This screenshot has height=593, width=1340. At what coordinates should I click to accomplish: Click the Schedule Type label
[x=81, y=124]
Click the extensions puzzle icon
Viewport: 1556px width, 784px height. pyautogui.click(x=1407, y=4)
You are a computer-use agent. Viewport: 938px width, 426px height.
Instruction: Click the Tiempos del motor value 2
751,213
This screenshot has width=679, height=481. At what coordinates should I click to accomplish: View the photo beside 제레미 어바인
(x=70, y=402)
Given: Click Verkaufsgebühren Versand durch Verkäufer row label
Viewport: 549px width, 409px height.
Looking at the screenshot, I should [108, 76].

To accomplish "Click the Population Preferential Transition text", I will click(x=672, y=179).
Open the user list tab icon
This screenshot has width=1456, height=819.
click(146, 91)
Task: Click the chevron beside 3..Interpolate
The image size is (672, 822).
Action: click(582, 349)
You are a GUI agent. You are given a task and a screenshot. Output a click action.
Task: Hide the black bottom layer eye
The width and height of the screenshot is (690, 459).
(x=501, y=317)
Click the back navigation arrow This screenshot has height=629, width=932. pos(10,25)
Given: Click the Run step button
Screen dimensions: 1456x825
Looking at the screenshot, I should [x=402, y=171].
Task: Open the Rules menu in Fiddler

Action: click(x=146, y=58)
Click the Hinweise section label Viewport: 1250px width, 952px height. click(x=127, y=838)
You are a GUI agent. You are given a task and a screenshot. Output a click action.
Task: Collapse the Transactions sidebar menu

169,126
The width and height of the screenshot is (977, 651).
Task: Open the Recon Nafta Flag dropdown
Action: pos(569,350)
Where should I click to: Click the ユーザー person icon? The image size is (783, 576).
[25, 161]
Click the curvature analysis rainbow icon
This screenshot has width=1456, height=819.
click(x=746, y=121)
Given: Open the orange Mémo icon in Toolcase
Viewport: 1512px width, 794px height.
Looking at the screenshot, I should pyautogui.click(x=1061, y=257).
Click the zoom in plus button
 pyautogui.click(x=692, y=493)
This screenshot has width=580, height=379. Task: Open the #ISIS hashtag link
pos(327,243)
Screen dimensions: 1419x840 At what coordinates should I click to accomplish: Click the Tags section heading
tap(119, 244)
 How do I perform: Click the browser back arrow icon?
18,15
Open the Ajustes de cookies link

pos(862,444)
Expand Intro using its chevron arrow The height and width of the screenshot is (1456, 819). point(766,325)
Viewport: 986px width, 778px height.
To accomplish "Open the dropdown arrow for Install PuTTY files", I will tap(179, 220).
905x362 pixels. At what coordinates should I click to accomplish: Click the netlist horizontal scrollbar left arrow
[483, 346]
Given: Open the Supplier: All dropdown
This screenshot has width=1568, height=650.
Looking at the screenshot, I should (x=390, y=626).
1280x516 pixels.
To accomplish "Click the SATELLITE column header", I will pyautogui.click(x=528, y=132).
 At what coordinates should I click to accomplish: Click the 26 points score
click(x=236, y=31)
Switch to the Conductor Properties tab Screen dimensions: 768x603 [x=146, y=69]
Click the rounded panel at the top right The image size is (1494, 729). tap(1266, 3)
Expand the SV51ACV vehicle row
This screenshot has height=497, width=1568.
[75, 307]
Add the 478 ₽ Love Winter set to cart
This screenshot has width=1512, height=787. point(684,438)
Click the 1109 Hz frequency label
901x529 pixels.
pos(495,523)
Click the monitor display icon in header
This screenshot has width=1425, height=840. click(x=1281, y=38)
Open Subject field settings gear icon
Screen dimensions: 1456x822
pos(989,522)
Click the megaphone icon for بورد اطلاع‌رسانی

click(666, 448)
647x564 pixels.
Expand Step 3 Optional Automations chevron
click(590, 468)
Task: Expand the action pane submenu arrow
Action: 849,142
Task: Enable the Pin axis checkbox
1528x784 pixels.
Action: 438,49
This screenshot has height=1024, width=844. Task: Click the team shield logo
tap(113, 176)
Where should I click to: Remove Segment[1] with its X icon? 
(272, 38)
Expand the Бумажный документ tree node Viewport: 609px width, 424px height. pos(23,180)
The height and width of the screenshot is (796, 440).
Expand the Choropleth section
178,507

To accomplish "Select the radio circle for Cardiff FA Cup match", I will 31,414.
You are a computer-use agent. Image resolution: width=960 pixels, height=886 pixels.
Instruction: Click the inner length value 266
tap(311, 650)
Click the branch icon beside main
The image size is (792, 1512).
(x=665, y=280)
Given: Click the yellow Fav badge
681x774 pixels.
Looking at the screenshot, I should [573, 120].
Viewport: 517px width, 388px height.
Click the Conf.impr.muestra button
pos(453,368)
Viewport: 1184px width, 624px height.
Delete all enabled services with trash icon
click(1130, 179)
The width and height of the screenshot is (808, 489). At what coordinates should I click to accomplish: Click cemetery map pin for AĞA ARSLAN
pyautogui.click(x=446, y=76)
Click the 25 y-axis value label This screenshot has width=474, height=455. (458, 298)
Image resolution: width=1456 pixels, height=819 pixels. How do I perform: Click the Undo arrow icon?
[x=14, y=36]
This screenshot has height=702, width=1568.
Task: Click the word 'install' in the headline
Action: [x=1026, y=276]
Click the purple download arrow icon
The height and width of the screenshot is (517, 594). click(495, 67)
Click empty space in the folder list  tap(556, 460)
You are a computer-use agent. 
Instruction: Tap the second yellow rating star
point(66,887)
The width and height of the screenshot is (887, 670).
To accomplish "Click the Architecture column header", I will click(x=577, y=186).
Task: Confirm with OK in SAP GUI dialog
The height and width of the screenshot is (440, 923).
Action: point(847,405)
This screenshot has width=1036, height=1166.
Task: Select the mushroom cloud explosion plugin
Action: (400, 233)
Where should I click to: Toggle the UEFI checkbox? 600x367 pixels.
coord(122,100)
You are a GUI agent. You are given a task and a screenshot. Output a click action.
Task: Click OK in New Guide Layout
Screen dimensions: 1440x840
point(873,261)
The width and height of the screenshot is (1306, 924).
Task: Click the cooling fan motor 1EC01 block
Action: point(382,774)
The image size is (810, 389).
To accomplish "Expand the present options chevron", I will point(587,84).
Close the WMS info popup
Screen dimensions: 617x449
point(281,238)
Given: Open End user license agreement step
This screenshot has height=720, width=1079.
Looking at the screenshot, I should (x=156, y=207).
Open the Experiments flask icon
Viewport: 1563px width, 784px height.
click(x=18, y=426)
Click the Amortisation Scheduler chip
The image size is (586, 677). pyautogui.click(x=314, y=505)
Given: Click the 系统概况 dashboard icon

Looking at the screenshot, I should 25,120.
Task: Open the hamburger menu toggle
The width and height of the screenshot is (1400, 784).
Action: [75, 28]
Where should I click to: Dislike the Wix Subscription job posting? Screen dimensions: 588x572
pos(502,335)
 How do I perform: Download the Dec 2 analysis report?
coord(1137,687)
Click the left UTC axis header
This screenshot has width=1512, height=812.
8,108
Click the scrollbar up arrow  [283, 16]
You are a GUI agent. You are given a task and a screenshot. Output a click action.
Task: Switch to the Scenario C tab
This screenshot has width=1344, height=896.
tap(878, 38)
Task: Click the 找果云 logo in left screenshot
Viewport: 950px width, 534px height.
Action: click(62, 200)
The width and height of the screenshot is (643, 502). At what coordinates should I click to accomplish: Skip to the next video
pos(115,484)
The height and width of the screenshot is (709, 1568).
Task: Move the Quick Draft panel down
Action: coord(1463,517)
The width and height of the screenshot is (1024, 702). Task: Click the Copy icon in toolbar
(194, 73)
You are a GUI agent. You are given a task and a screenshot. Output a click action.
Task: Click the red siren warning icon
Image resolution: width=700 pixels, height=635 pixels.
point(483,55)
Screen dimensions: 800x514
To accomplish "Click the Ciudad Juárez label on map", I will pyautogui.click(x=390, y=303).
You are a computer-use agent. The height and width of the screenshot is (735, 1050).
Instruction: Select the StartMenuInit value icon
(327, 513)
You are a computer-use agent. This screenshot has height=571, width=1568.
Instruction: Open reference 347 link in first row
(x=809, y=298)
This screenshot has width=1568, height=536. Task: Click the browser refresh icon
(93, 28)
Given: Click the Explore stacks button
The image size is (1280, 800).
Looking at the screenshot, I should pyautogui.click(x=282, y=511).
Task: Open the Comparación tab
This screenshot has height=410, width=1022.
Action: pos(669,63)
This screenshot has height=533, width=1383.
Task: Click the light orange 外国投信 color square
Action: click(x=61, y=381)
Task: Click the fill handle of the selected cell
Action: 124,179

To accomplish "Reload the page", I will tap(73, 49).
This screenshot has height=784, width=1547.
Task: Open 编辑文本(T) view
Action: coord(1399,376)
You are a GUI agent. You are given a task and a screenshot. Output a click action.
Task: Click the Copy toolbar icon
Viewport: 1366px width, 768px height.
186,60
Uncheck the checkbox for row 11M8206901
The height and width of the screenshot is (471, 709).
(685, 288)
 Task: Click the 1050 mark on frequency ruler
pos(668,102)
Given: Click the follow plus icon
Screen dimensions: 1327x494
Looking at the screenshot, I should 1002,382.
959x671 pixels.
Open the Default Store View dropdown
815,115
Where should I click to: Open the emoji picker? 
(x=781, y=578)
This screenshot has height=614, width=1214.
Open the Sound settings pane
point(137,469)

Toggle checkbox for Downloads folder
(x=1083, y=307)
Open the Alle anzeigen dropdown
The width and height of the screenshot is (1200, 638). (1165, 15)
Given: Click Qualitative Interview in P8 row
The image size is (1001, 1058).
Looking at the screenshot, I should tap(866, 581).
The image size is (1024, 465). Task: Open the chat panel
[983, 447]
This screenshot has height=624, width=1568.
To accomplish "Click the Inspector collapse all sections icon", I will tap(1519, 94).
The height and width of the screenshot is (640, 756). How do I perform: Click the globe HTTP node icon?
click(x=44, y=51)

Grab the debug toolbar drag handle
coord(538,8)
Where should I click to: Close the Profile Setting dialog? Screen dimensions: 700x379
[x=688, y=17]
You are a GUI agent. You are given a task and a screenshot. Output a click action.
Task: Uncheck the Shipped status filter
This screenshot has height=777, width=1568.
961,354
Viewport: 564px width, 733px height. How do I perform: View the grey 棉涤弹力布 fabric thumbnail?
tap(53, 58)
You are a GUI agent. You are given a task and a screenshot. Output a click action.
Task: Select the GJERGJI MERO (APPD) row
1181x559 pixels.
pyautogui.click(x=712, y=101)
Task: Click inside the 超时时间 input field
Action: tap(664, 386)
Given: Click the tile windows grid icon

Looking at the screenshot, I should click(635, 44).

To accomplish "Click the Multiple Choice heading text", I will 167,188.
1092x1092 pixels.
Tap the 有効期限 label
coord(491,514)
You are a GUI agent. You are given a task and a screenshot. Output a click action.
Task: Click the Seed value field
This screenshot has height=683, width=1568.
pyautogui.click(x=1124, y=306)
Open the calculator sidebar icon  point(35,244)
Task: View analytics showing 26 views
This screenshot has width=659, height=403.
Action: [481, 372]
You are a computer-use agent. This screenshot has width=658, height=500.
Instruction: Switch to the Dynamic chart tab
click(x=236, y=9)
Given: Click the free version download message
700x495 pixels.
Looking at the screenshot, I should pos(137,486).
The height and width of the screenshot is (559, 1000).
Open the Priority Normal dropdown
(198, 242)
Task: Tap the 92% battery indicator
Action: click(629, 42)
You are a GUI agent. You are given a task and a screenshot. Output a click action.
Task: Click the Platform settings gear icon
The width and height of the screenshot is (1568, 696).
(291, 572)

Your objective >>
How many lines in the records above contain the string "size"? Case matters. Reply with the number alone.

Reply to the exercise >>
9